Saxophonist Len Yaeger used to be crippled by anxiety on stage.
It didn't help when he first met Ruben Haugen, a famed Twin Cities woodwind player and teacher, at a gig. Haugen was forceful and demanding about getting the material right. "I was quite afraid of him," Yaeger recalled.
That changed several years later, when Yaeger took private lessons from Haugen. "He gave me a confidence to play that I never had in my life before," Yaeger said.
Haugen, who had studied under one of the world's foremost saxophonists and passed his knowledge down to hundreds of area musicians, died July 15 at age 94.
In his eight decades as a professional musician, including 63 years as a university-level teacher, Haugen, of Burnsville, left a sonic mark on the Midwestern music scene.

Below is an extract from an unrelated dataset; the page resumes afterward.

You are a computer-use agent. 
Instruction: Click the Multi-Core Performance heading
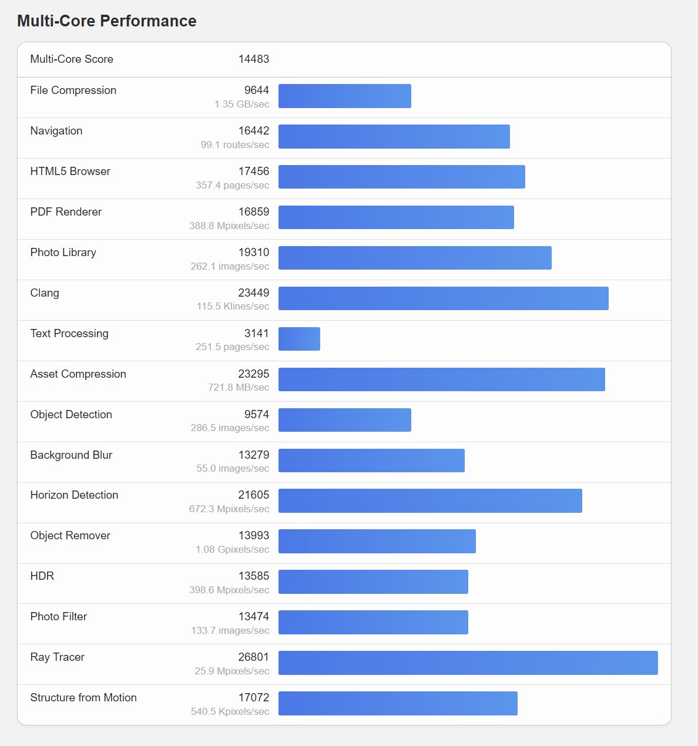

Haugen was born into a musical family in 1922 in Thorne, N.D. His father was a violinist who traveled the Midwest vaudeville circuit. Haugen taught himself clarinet by ear, and at 10 he joined his father on tour.
During World War II, he served in the U.S. Army in the Philippines and Japan. When he wasn't in combat, he was playing clarinet. He earned bachelor's and master's degrees in music at MacPhail College of Music and was hired by the college to head the woodwind department upon his graduation in 1951.
He also picked up an interest in the saxophone, especially a classical strain that was developing in France. In 1960, he was one of only three Americans accepted to study classical saxophone with Marcel Mule at the Paris Conservatory. Mule, a pioneer in the field, was second in stature only to Adolphe Sax, inventor of the instrument.